I am a retired solicitor. This was my status when the events I am about to relate temporarily recalled me from my retirement,
I trust for the last time.

Most men accept retirement as an unwelcome necessity. I chose mine. When the moment came I stepped happily from a busy practice in a small country town into the almost complete seclusion I had looked forward to for years—and I never regretted my choice, either of time or place or circumstance.

Fanciful people might say that I had been guided there by an all-seeing destiny, but personally I don’t think so. I don’t deny that it may have been so, but neither am I prepared to believe that our petty affairs are as important in the universal scheme as such a theory would imply. I happened to be present when these strange things occurred: that is all I know.
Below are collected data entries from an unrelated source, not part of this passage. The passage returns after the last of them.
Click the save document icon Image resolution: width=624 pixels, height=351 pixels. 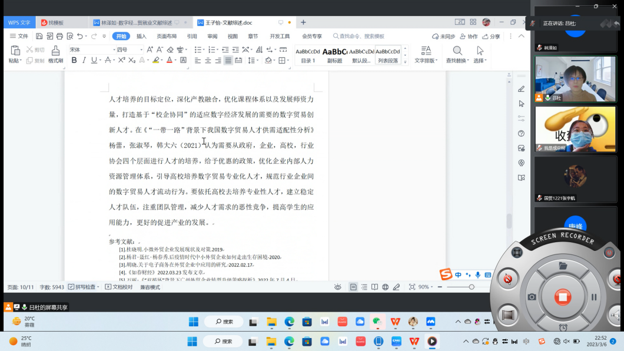click(x=39, y=36)
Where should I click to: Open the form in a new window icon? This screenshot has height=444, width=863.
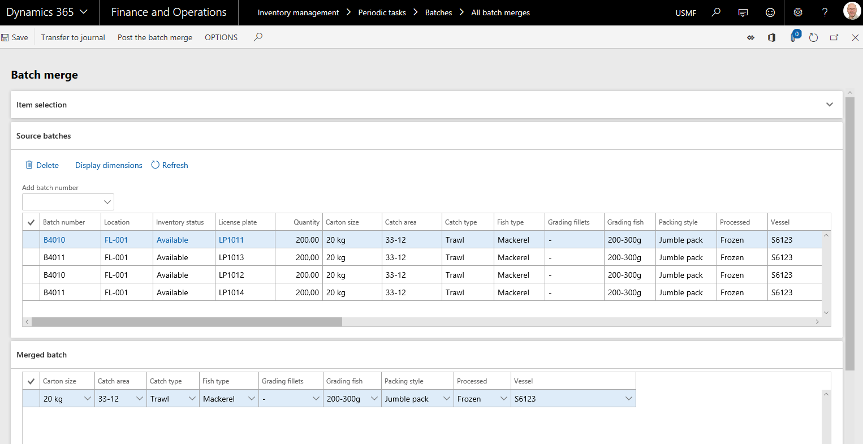click(x=834, y=37)
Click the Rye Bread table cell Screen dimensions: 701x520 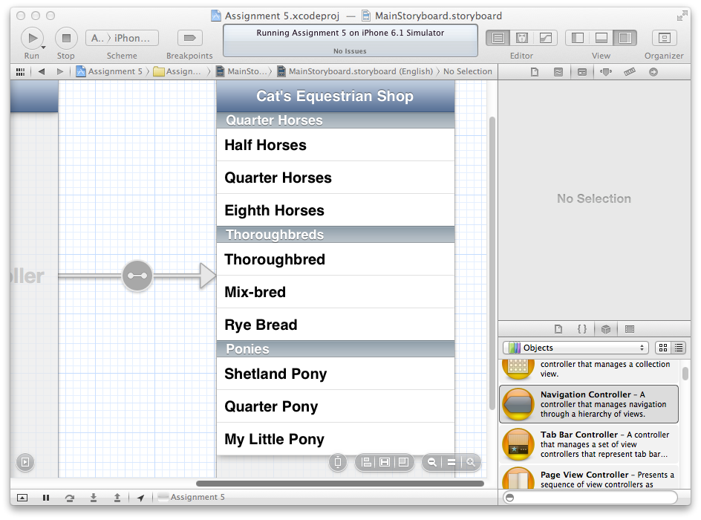(x=335, y=325)
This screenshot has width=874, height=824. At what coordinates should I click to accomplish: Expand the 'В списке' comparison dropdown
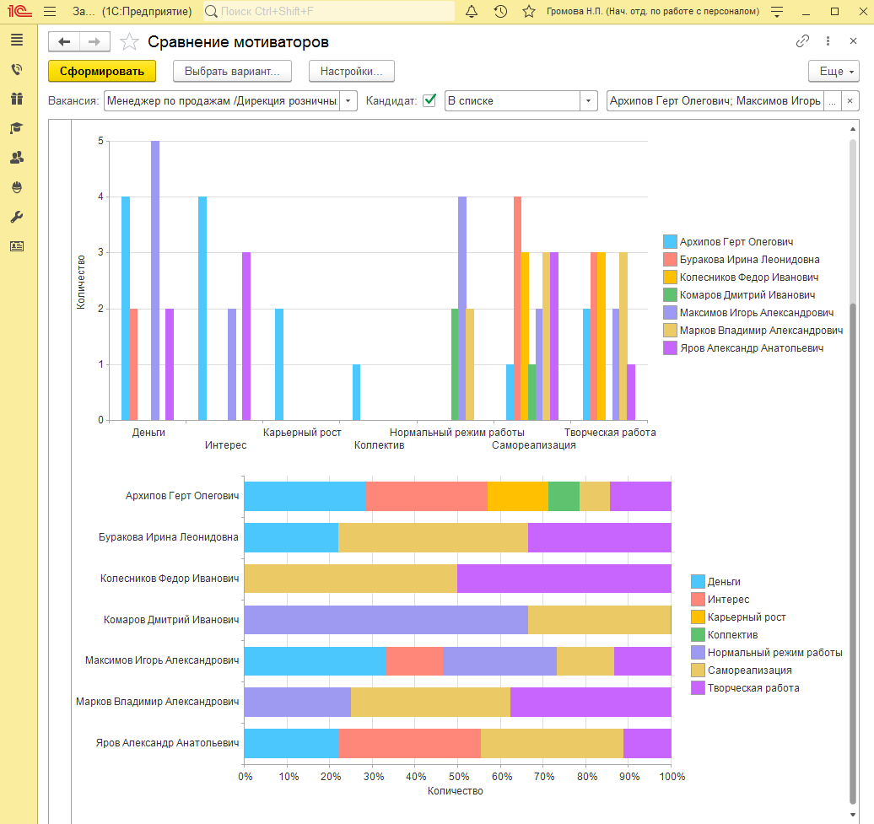(589, 101)
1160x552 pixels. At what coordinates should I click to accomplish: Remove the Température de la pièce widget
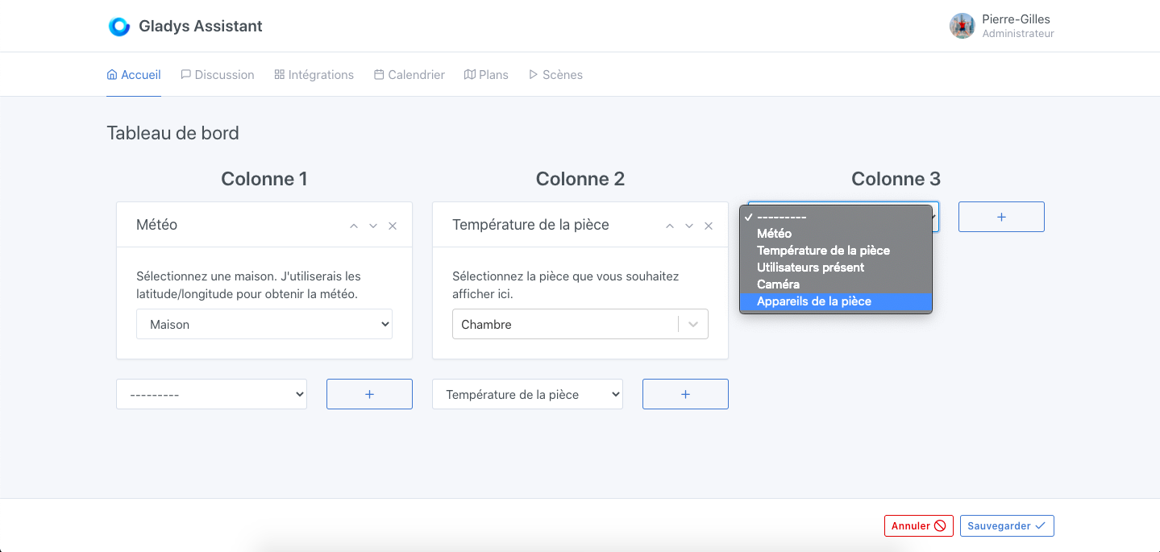click(x=709, y=226)
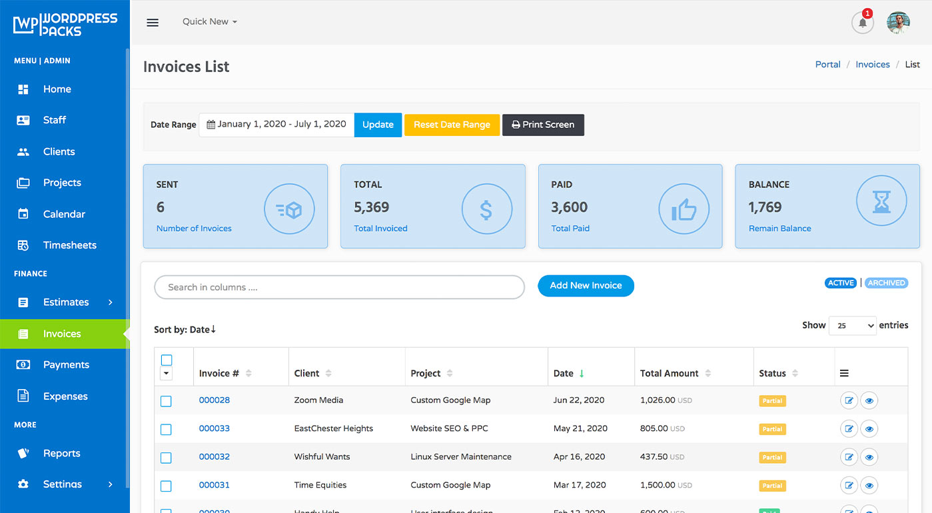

Yet I confess I am glad I was at hand to lend my small aid, and that it pleases me to think nobody else could have done so if I had not
chanced—assuming it was chance—to be there.

It all began one misty October evening when I was sitting by the fire reading by lamplight. The village where I live—St. Dyfrigin-Lostlands—is usually quiet. It lies in a very quiet part of the country, a low alluvial plain between the Bristol Channel and the hills, quite off the main route to the west; you would never think that it stretched between two large towns.
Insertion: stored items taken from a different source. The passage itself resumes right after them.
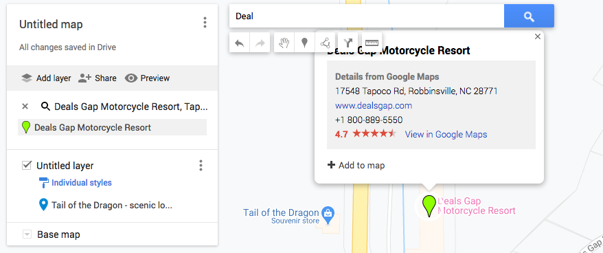Select the add directions tool
Viewport: 603px width, 253px height.
tap(348, 43)
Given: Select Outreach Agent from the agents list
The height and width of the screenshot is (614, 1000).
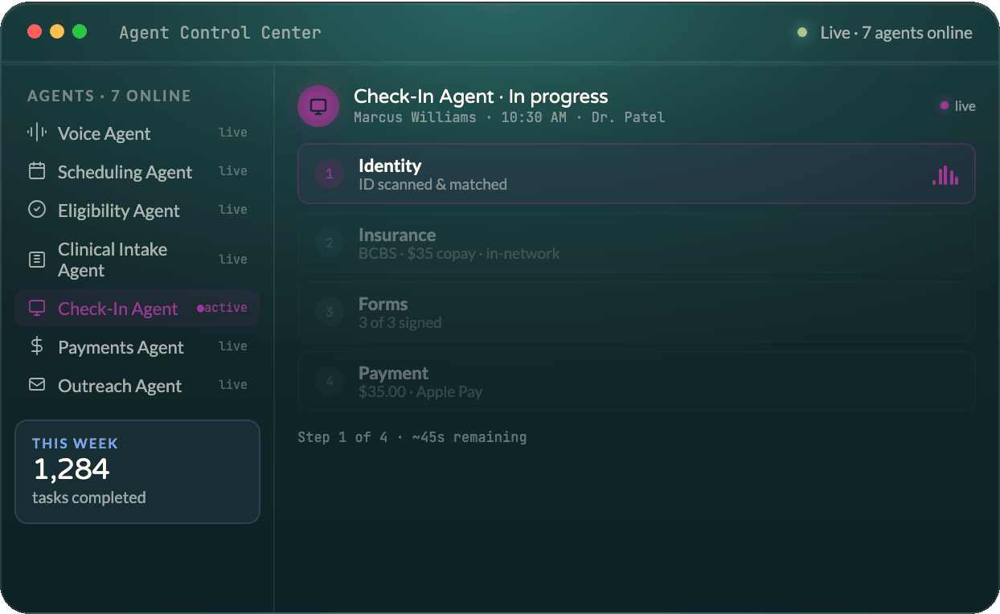Looking at the screenshot, I should pyautogui.click(x=137, y=385).
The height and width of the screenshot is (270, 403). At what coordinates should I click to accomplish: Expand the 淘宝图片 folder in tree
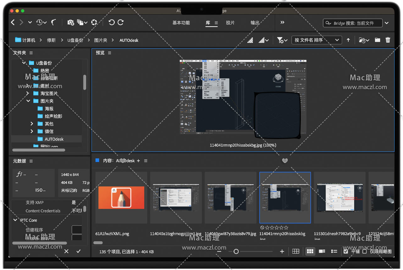click(28, 93)
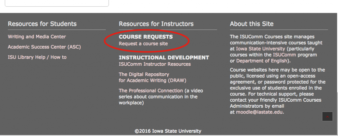Click the ©2016 Iowa State University footer text

[168, 131]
Even in the daytime you hear nothing but country sounds—farm machinery, the lowing of cows; perhaps a passing train in the distance; and if you walk along the Sea Wall you’ll certainly hear the bubbling of the curlew and the piping and trilling of the oyster catcher—a beautiful sound.
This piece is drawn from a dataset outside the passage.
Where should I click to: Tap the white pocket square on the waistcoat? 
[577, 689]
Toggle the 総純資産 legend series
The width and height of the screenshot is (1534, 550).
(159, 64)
But this was evening, and it was absolutely quiet, except for the foghorn from down Channel, which one could scarcely hear indoors. It was so quiet that the tap on my window was as sharp and clear as if someone had thrown a pebble at it. My little dog barked, but I did not stir. I knew it was only my friend Lomax, the owner of Sluice Farm. He always announced himself this way. A moment later his rat-ta-tat sounded on the front door.

I heard the familiar exchanges as Mrs. Williams let Lomax in. Mrs. Williams is my housekeeper. She is a cheerful woman, fond of company herself, and convinced that anyone who spends as much time alone as I do is in need of being brightened up. Therefore she welcomed Lomax, who was my only regular visitor. I heard him say, as usual: “Now don’t you bother, Mrs. Williams. I’ll show myself in,” and her jolly voice replying, also as usual: “It’s no trouble at all, Mr. Lomax.” Then, triumphantly flinging open the door: “A visitor to see you, Mr. Vaughan!”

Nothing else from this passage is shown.